**Task statement**
Repeat the listing, swapping "Employees node" for "Staff node" and leaving every other part unchanged.
--- start Supplied data ---
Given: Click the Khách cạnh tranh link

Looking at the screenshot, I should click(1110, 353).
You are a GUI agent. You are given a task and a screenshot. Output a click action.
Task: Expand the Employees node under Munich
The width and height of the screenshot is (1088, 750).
--- end Supplied data ---
**Expected answer**
Given: Click the Khách cạnh tranh link

Looking at the screenshot, I should click(1110, 353).
You are a GUI agent. You are given a task and a screenshot. Output a click action.
Task: Expand the Staff node under Munich
The width and height of the screenshot is (1088, 750).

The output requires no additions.